### PROBLEM REQUIREMENTS
Copy out each line of the listing below in which the string "Viewport" occurs.

### SUPPLIED RECORDS

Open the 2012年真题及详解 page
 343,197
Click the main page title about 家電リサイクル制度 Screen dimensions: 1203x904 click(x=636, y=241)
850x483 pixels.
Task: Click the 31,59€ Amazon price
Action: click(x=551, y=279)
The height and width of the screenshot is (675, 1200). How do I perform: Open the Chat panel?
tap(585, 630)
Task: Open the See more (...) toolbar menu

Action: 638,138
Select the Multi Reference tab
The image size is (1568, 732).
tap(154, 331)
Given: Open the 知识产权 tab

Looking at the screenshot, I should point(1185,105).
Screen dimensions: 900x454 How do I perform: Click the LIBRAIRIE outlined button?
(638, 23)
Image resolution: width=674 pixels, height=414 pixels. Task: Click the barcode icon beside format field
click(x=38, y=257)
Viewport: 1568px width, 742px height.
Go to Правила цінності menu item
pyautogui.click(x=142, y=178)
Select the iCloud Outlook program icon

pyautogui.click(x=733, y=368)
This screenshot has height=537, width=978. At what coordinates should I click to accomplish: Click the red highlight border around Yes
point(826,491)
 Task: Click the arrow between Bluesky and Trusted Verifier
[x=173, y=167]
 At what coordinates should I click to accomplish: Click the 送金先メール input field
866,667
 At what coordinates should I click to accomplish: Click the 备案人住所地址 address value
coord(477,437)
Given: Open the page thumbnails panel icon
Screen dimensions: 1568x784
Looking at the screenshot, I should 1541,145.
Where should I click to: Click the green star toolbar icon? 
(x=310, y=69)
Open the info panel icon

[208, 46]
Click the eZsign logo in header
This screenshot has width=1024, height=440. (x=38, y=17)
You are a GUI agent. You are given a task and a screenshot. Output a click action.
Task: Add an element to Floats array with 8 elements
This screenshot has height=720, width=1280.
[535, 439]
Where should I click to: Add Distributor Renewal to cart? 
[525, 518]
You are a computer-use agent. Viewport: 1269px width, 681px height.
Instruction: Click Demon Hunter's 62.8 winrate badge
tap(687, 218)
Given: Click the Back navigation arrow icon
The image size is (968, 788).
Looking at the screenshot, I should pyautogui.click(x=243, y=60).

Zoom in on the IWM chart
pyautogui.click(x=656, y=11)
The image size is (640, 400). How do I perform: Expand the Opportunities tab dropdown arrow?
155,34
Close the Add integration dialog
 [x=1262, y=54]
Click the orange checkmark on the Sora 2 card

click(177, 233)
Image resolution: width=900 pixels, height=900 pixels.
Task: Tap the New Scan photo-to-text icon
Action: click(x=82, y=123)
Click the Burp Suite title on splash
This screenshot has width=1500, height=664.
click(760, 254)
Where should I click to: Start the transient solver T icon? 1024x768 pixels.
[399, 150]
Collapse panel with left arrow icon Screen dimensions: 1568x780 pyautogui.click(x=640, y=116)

### TASK ANSWER
Viewport: 1568px width, 742px height.
You are a computer-use agent. Viewport: 1269px width, 681px height.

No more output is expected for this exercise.